* _About this exercise_
When you reproduce the listing below, keep every entry exactly as written.

* _Source material_
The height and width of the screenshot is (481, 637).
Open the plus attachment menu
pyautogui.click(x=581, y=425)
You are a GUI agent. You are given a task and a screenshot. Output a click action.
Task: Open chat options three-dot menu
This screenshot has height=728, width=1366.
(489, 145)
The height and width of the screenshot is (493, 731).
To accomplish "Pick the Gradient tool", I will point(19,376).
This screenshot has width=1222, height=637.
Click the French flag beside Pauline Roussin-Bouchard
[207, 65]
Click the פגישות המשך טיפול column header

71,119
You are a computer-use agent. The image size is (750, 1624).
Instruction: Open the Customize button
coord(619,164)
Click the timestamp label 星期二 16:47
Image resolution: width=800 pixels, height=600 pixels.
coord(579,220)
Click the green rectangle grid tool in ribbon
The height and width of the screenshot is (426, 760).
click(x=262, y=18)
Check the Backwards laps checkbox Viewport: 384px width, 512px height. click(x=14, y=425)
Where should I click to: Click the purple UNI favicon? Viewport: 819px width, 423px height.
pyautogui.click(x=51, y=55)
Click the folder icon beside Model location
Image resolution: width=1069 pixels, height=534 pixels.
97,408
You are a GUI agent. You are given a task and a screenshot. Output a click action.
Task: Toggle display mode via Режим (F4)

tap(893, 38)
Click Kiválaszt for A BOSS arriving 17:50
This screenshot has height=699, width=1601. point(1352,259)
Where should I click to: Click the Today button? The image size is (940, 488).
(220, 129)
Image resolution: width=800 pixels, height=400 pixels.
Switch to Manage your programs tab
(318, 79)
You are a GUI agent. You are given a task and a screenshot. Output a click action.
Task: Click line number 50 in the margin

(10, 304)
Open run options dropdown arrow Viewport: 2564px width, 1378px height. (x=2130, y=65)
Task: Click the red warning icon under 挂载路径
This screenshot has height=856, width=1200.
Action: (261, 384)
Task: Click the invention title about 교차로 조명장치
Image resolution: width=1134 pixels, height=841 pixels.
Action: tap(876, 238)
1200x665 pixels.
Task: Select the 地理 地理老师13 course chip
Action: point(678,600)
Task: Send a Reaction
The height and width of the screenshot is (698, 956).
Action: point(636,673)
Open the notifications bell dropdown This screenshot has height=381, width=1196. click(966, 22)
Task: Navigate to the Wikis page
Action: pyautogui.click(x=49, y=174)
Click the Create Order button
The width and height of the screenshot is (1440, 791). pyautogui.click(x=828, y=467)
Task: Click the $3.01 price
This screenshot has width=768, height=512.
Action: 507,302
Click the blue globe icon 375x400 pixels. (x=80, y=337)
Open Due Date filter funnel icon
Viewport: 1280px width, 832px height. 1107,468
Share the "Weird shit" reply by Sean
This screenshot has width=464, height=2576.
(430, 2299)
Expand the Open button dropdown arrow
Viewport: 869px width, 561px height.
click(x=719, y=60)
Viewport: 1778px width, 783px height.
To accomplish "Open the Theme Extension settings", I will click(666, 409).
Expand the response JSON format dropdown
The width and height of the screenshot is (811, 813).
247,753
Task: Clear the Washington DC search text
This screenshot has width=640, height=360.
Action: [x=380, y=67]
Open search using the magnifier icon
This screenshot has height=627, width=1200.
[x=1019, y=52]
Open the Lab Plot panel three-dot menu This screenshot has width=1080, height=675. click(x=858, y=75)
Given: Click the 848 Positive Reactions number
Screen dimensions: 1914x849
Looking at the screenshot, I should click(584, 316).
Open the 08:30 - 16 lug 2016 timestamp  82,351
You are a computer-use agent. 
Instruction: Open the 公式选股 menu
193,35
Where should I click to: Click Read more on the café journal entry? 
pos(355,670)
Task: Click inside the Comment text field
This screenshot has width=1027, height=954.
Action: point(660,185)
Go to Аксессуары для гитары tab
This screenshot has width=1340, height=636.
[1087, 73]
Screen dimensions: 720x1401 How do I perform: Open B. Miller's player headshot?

* _Solution for this task_
The height and width of the screenshot is (481, 637).
Open the plus attachment menu
pyautogui.click(x=581, y=425)
You are a GUI agent. You are given a task and a screenshot. Output a click action.
Task: Open chat options three-dot menu
This screenshot has height=728, width=1366.
(489, 145)
The height and width of the screenshot is (493, 731).
To accomplish "Pick the Gradient tool", I will point(19,376).
This screenshot has width=1222, height=637.
Click the French flag beside Pauline Roussin-Bouchard
[207, 65]
Click the פגישות המשך טיפול column header

71,119
You are a computer-use agent. The image size is (750, 1624).
Instruction: Open the Customize button
coord(619,164)
Click the timestamp label 星期二 16:47
Image resolution: width=800 pixels, height=600 pixels.
coord(579,220)
Click the green rectangle grid tool in ribbon
The height and width of the screenshot is (426, 760).
click(x=262, y=18)
Check the Backwards laps checkbox Viewport: 384px width, 512px height. click(x=14, y=425)
Where should I click to: Click the purple UNI favicon? Viewport: 819px width, 423px height.
pyautogui.click(x=51, y=55)
Click the folder icon beside Model location
Image resolution: width=1069 pixels, height=534 pixels.
97,408
You are a GUI agent. You are given a task and a screenshot. Output a click action.
Task: Toggle display mode via Режим (F4)

tap(893, 38)
Click Kiválaszt for A BOSS arriving 17:50
This screenshot has height=699, width=1601. point(1352,259)
Where should I click to: Click the Today button? The image size is (940, 488).
(220, 129)
Image resolution: width=800 pixels, height=400 pixels.
Switch to Manage your programs tab
(318, 79)
You are a GUI agent. You are given a task and a screenshot. Output a click action.
Task: Click line number 50 in the margin

(10, 304)
Open run options dropdown arrow Viewport: 2564px width, 1378px height. (x=2130, y=65)
Task: Click the red warning icon under 挂载路径
This screenshot has height=856, width=1200.
Action: (261, 384)
Task: Click the invention title about 교차로 조명장치
Image resolution: width=1134 pixels, height=841 pixels.
Action: tap(876, 238)
1200x665 pixels.
Task: Select the 地理 地理老师13 course chip
Action: point(678,600)
Task: Send a Reaction
The height and width of the screenshot is (698, 956).
Action: point(636,673)
Open the notifications bell dropdown This screenshot has height=381, width=1196. click(966, 22)
Task: Navigate to the Wikis page
Action: pyautogui.click(x=49, y=174)
Click the Create Order button
The width and height of the screenshot is (1440, 791). pyautogui.click(x=828, y=467)
Task: Click the $3.01 price
This screenshot has width=768, height=512.
Action: 507,302
Click the blue globe icon 375x400 pixels. (x=80, y=337)
Open Due Date filter funnel icon
Viewport: 1280px width, 832px height. 1107,468
Share the "Weird shit" reply by Sean
This screenshot has width=464, height=2576.
(430, 2299)
Expand the Open button dropdown arrow
Viewport: 869px width, 561px height.
click(x=719, y=60)
Viewport: 1778px width, 783px height.
To accomplish "Open the Theme Extension settings", I will click(666, 409).
Expand the response JSON format dropdown
The width and height of the screenshot is (811, 813).
247,753
Task: Clear the Washington DC search text
This screenshot has width=640, height=360.
Action: [x=380, y=67]
Open search using the magnifier icon
This screenshot has height=627, width=1200.
[x=1019, y=52]
Open the Lab Plot panel three-dot menu This screenshot has width=1080, height=675. click(x=858, y=75)
Given: Click the 848 Positive Reactions number
Screen dimensions: 1914x849
Looking at the screenshot, I should click(584, 316).
Open the 08:30 - 16 lug 2016 timestamp  82,351
You are a computer-use agent. 
Instruction: Open the 公式选股 menu
193,35
Where should I click to: Click Read more on the café journal entry? 
pos(355,670)
Task: Click inside the Comment text field
This screenshot has width=1027, height=954.
Action: point(660,185)
Go to Аксессуары для гитары tab
This screenshot has width=1340, height=636.
[1087, 73]
Screen dimensions: 720x1401 How do I perform: Open B. Miller's player headshot?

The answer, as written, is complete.